• _WHAT YOU WILL DO_:
Reproduce the records starting at the line that contains "This screenshot has height=465, width=1014." and stopping after the last line of the records, leaving out the pictures.

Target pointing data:
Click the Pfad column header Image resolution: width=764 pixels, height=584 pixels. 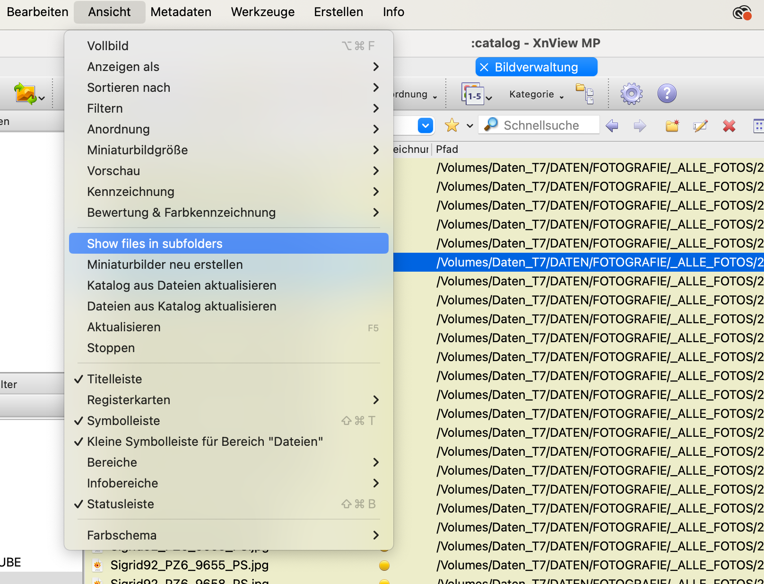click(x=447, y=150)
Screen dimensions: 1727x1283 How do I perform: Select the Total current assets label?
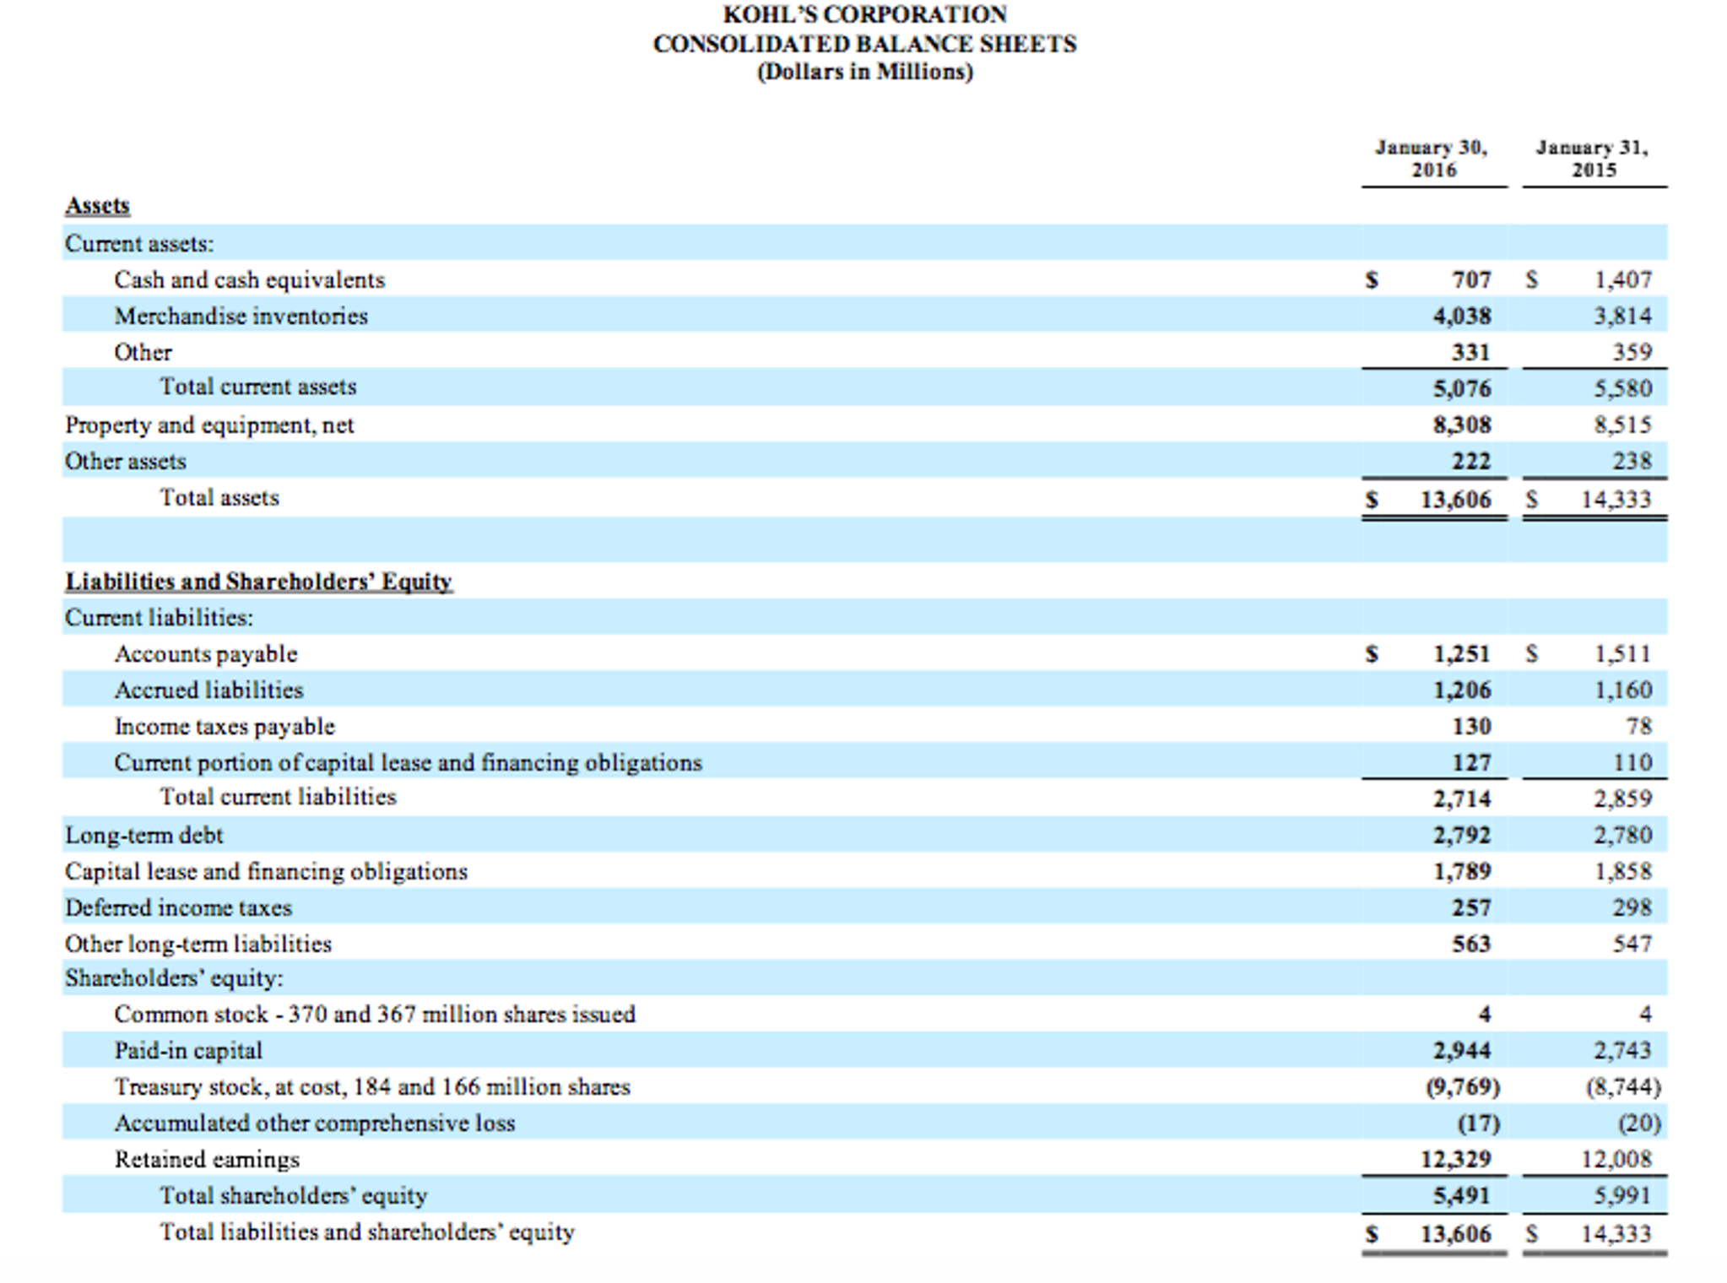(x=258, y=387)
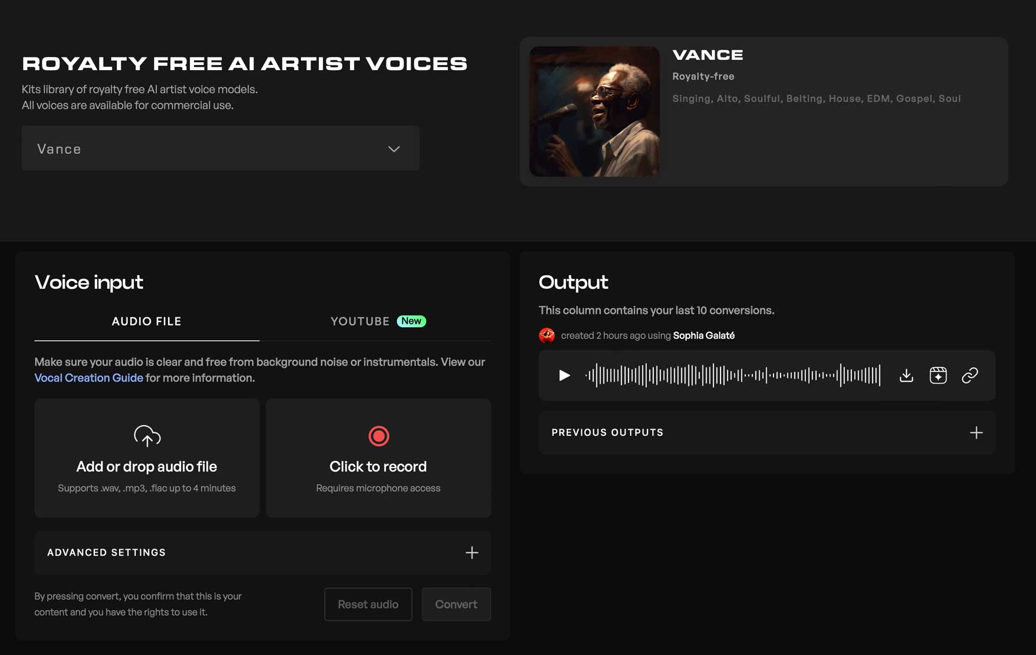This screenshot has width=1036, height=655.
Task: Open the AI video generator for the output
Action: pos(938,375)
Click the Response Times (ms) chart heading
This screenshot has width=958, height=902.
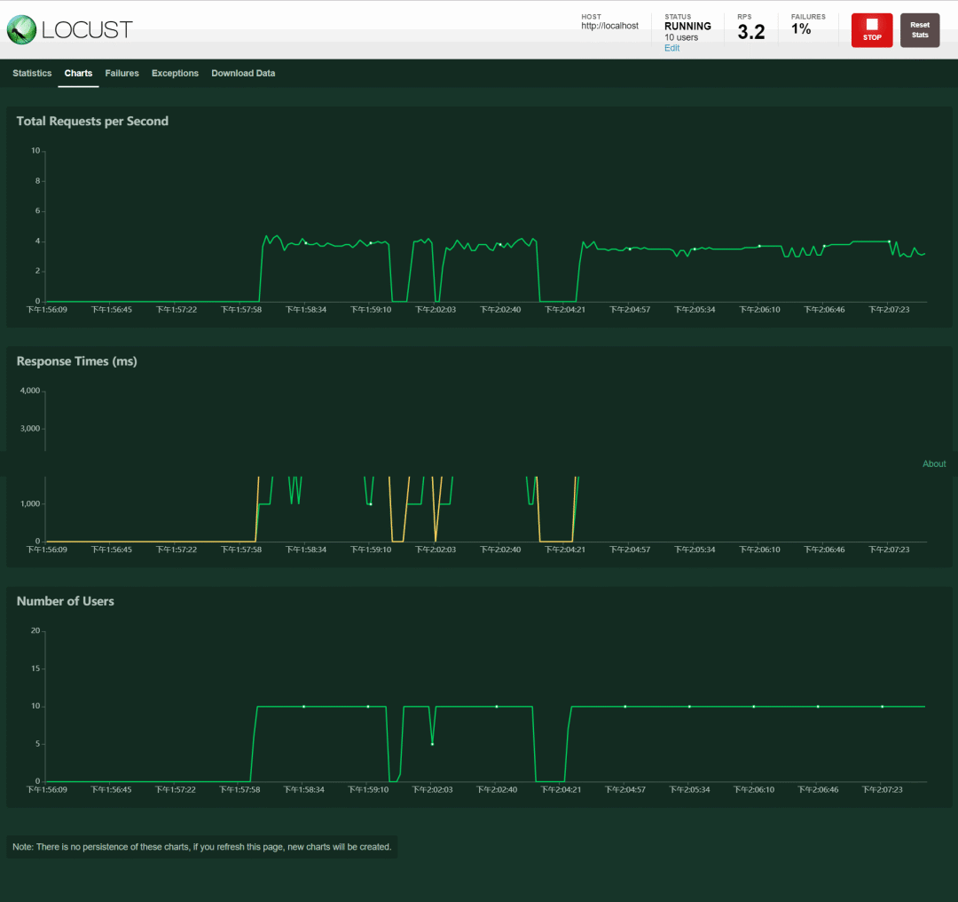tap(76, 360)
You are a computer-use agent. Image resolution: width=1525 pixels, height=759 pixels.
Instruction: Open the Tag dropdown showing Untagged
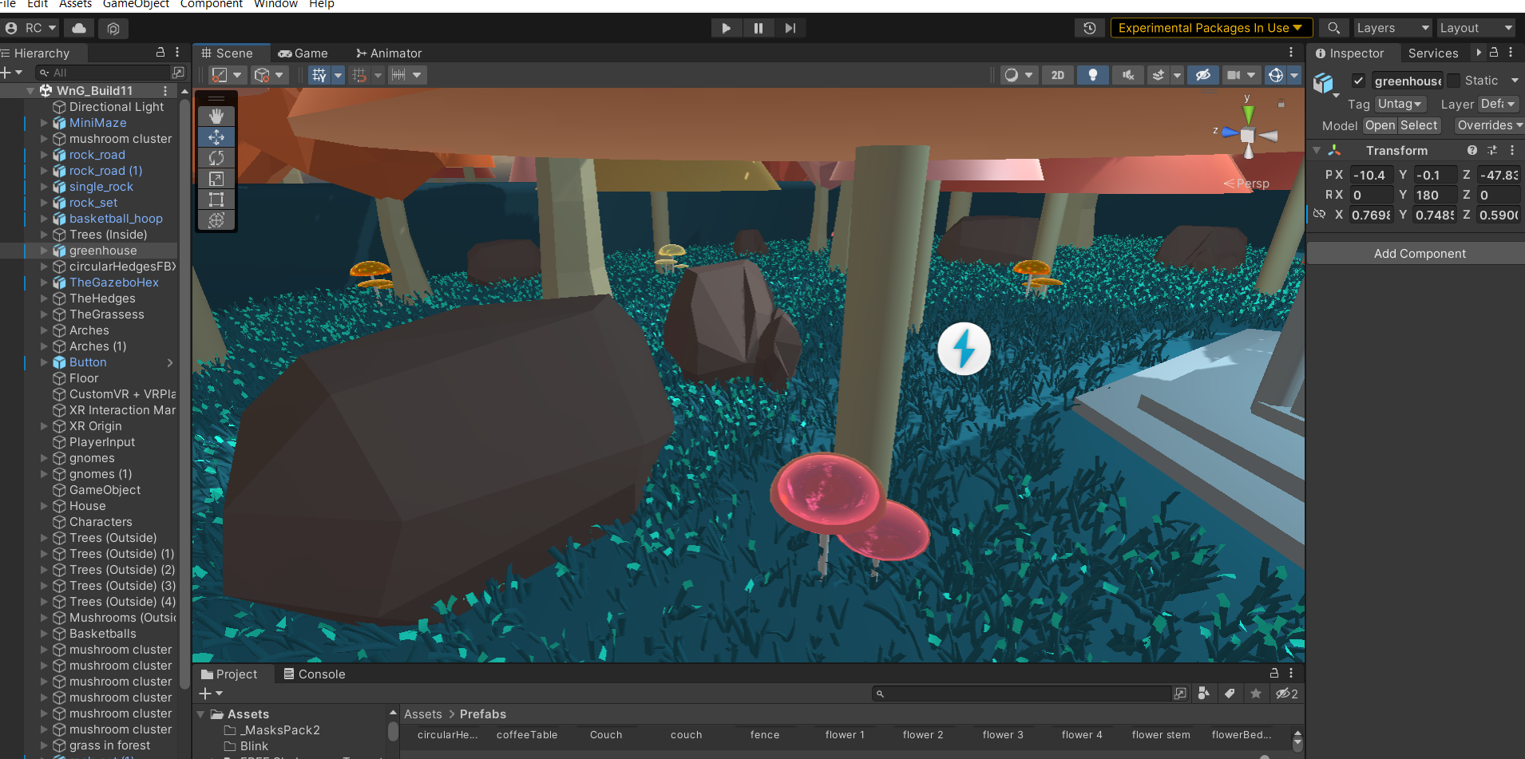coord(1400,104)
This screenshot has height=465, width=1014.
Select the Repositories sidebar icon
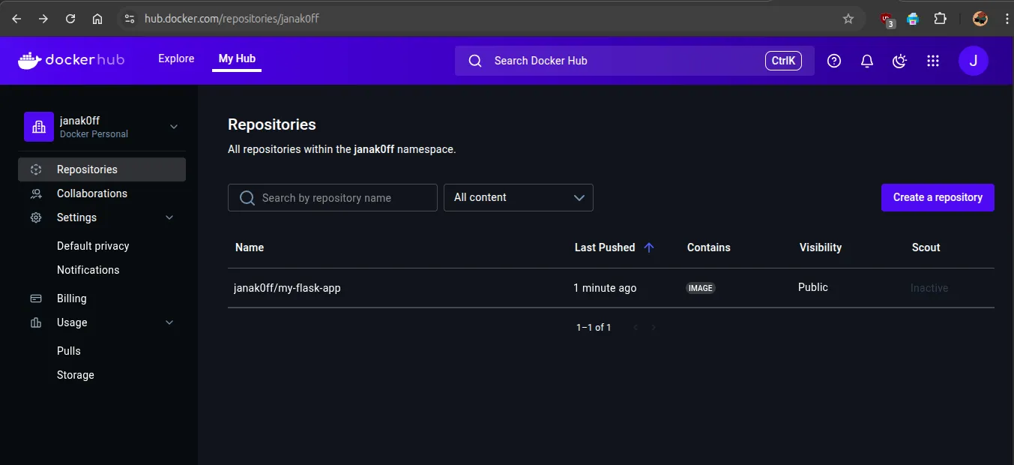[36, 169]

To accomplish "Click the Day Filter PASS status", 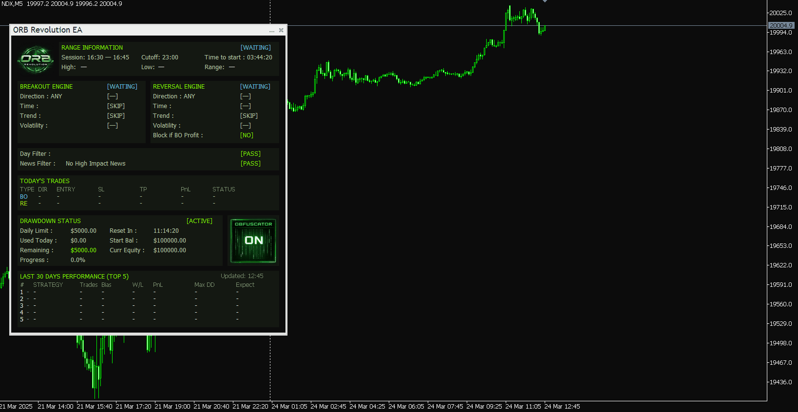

• _RESPONSE_:
This screenshot has height=465, width=1014.
Select the Repositories sidebar icon
[36, 169]

To accomplish "Click the Day Filter PASS status", 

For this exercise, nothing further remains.